About 5 minutes ago I bought the camera out to the kitchen and mum gave me a panicky, “Don’t put this on the blog!”
Now usually I’d respect this kind of statement but in order to expose the most shameful thing about our house and to hopefully prevent it from happening as often, I’d like to introduce you to our fridge.
I live in what I think is a pretty good house. Being one of the ‘neater’ (most of the time) members of our household I’m generally fairly satisfied with the way things are – when I choose to ignore the numerous bits and pieces of ‘collections’ mum has around the place.

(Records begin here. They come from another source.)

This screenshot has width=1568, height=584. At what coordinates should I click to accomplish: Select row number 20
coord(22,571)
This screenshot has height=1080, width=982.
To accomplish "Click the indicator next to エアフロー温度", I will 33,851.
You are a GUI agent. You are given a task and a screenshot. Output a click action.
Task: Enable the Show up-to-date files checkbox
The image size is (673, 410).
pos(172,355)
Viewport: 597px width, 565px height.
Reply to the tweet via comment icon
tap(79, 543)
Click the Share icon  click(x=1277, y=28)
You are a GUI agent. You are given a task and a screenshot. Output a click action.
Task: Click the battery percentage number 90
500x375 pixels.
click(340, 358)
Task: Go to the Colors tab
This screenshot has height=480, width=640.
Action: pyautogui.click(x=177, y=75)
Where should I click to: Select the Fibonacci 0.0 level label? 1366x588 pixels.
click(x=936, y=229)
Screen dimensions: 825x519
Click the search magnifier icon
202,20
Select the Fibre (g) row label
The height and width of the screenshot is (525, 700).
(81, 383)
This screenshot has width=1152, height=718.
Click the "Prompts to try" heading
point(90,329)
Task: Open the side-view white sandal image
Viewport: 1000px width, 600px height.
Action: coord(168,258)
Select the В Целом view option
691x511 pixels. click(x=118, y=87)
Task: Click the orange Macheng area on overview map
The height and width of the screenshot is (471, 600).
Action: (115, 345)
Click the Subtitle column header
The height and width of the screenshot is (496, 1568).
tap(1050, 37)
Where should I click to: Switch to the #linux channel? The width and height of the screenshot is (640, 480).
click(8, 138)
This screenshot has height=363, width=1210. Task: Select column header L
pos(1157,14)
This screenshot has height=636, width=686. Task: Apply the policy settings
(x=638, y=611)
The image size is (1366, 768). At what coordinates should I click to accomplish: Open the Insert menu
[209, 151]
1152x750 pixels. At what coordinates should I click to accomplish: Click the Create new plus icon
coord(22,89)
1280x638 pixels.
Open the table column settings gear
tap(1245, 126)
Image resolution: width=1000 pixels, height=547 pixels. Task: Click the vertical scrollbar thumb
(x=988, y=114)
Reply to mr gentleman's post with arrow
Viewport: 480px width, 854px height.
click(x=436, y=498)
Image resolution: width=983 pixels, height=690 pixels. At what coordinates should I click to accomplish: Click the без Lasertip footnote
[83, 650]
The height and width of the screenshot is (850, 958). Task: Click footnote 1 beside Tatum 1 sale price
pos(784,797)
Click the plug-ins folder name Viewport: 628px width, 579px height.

The fridge is a totally different matter. I’ve known Laura to jump infront of friends to ‘not let them look’ only to appologise profusely afterwards. “Just shove it where it fits, if it fits” is said fairly often as well as, “I don’t want to know what’s in there”.
So it’s been bad for a LONG time now since no one has bothered to clean the good old, cold, white thing. I’ve been avoiding it as much as possible. I could just clean it, but I find that there is vast difference between cleaning say, my room and cleaning off food and out of date salad dressings. I do throw the occasional suss looking item out but I do my absolute best to steer clear of getting involved.
I’d rather solve the problem by prevention and throwing things out well before they get really bad than deal with it only when it reaches a certain state.
So I walk out to where Mum and Laura are tackling every item I don’t want to know about. There are three bags of rubbish sitting on the floor. Mum poses for the photo with the packet of out of date, once ham.
Maybe later I’ll go looking for something in there beyond margarine and milk and venture beyond the door.
Whenever I happen to move out – which could be a while. I don’t ever want a fride that remotely resembles what we’ve got.
We have just moved, Oh the fridge, it was a horrible what we found!
A mate of mine, living in a share house full of boys, once had that problem and decided it was too hard to deal with. So they sealed it up with tape and went and bought another one that they put next to it.
Wasn’t pretty when they eventually opened it. “Black liquid that was once food” was the comment I think.
Thanks a million for that ‘attractive’ photo of me Bec…. nevertheless I still love you.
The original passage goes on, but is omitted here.